START Quoted passage

To get a more realistic picture of the renewables build-out, we need to think in terms of “average capacity”—the nameplate capacity multiplied by the capacity factor. By that metric, the 10 GW of wind and solar nameplate capacity added in 2012 really amounted to a measly 1.24 GW of average capacity. Compare that with the average capacity of, say, the Brokdorf nuclear reactor, whose 1.37 GW nameplate capacity would have an average capacity of 1.28 GW, generating as much carbon-free electricity as all the wind turbines and solar panels commissioned in 2012. At the current installation rate, it would take the wind and solar generator fleets some sixteen years to muster enough new average capacity to replace the 20.3 GW of Germany’s 2010 nuclear fleet—with nothing to spare for the displacement of fossil-fueled electricity in the meantime.

END Quoted passage
START Provided material

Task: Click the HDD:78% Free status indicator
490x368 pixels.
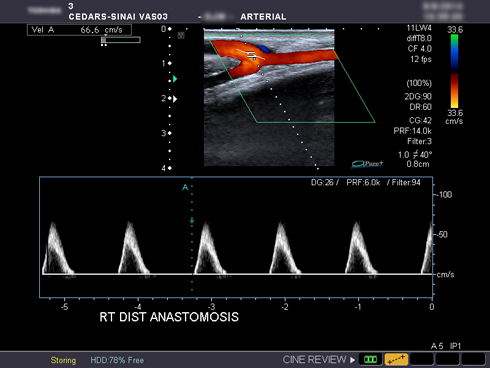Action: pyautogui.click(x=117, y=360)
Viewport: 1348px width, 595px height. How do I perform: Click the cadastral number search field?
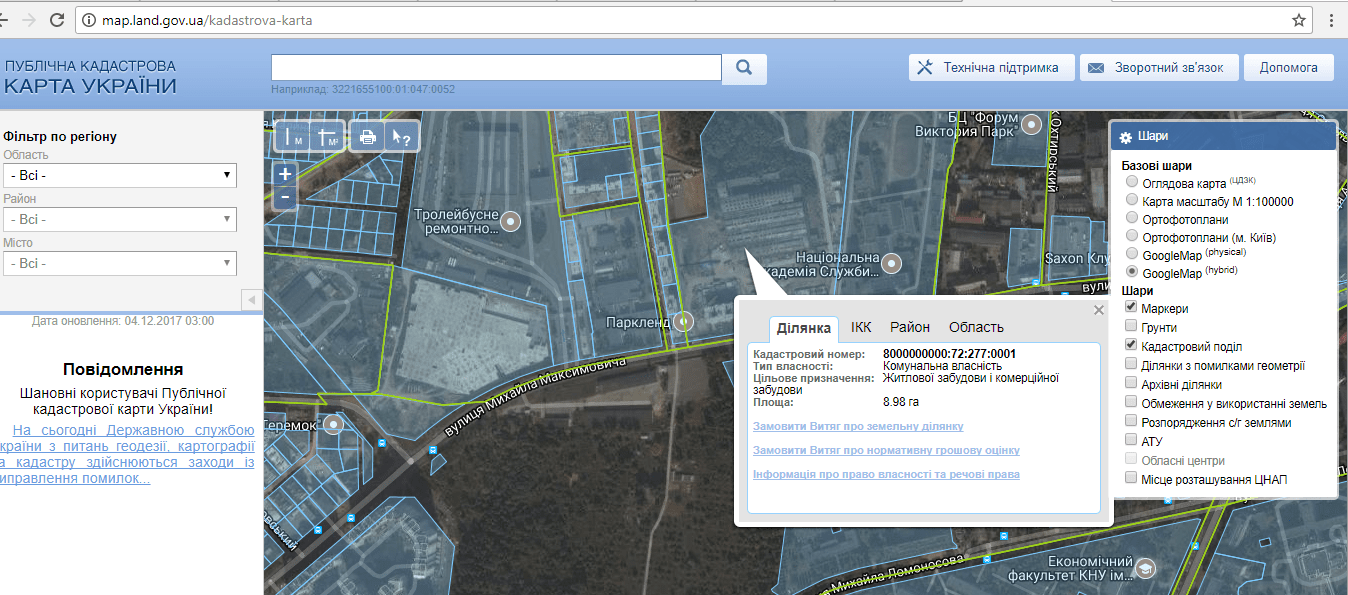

END Provided material

* _Job_:
In the passage on Germany's renewables build-out, how much average capacity did the 10 GW of wind and solar nameplate capacity added in 2012 amount to? Please answer in a few words.

* _Task result_:
1.24 GW of average capacity.